‘The most exciting of times.’ Reflections on the third science revolution and its impact on the future of archaeology
Prof. dr. Kristian Kristiansen, Professor of Archaeology at the University of Gothenburg
Friday September 1st, 10.00-11.15, room 2.1
Three years ago I presented my vision of the third science revolution and its impact on archaeology in the fields of Big Data, archaeological modelling, genetics, and not least in the interaction between archaeology and the public. In this presentation I wish to reflect on developments since then, not least the breakthrough of ancient DNA and its many new results which completely changes our understanding of prehistory. Finally, I shall discuss how the millions of personal DNA tests may affect and effect personal and cultural identities in the future.
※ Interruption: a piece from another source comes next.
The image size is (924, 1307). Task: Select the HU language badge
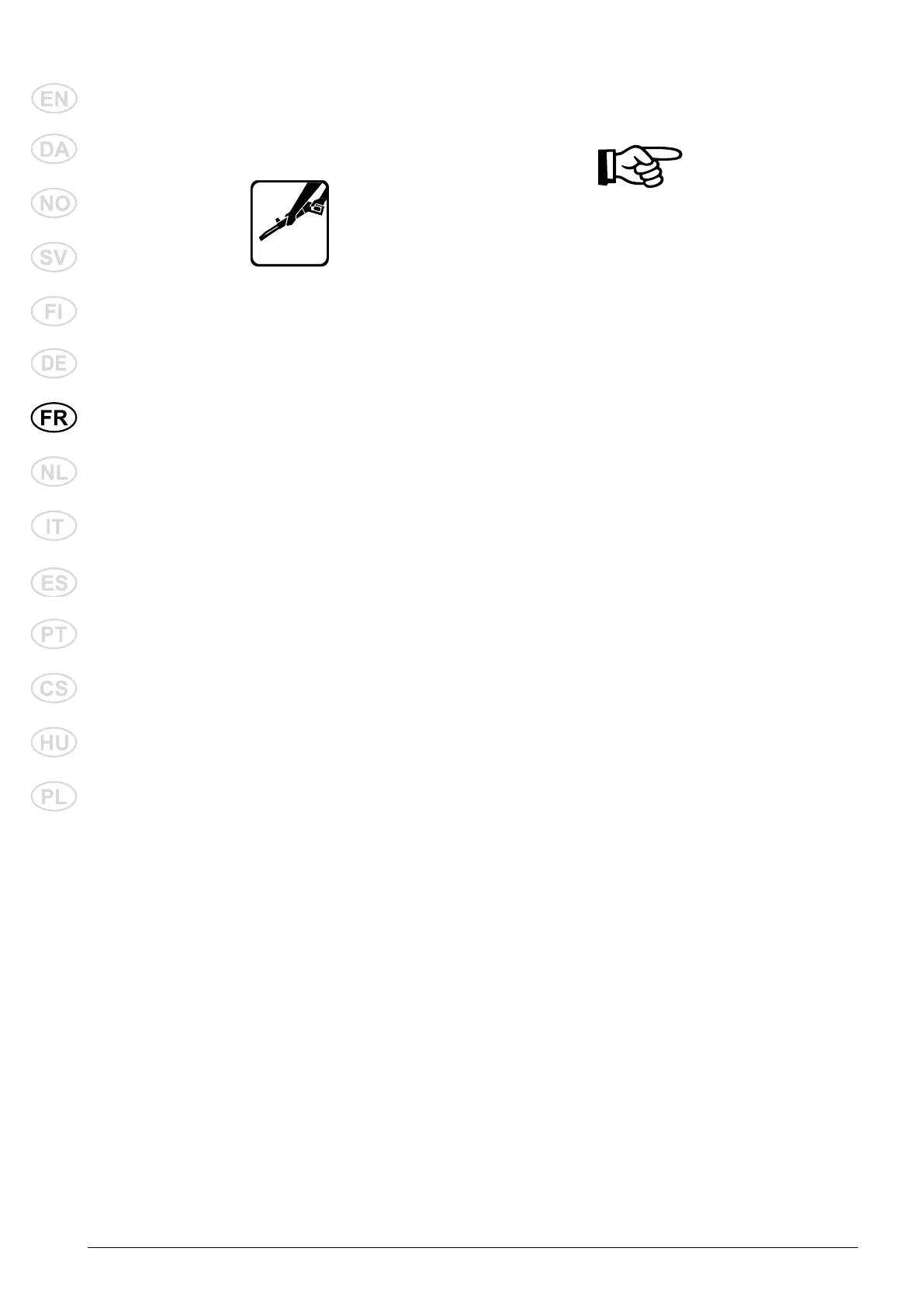click(54, 743)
Kristian Kristiansen is professor of Archaeology at the University of Gothenburg. His main research is on the Bronze Age but also on archaeological theory and archaeological heritage. In his books he has promoted a European perspective on the Bronze Age, whereas in his archaeological excavations he concentrated on local areas in Sicily, Hungary and Denmark/Sweden. During the last six years he has been leading an interdisciplinary project on mobility during the 3rd and 2nd millennium in western Eurasia combining aDNA, strontium and lead isotopes. He is now continuing this research in a new six year project also including Indo-European languages. Another recent project is the creation of a Research Institute for Rock Art, making primary documentation of rock art accessible to the public. Finally he is engaged in an interdisciplinary collaboration at University of Gothenburg, called The Heritage Academy, to promote research and teaching on cultural heritage. Recent publications, among many others, include Bronze Age Vikings? A Comparative Analysis of Deep Historical Structures and their Dynamics (2016) and Towards a New Paradigm? The Third Science Revolution and its Possible Consequences in Archaeology (2014), and most recently: Re-theorising mobility (2017 in Antiquity).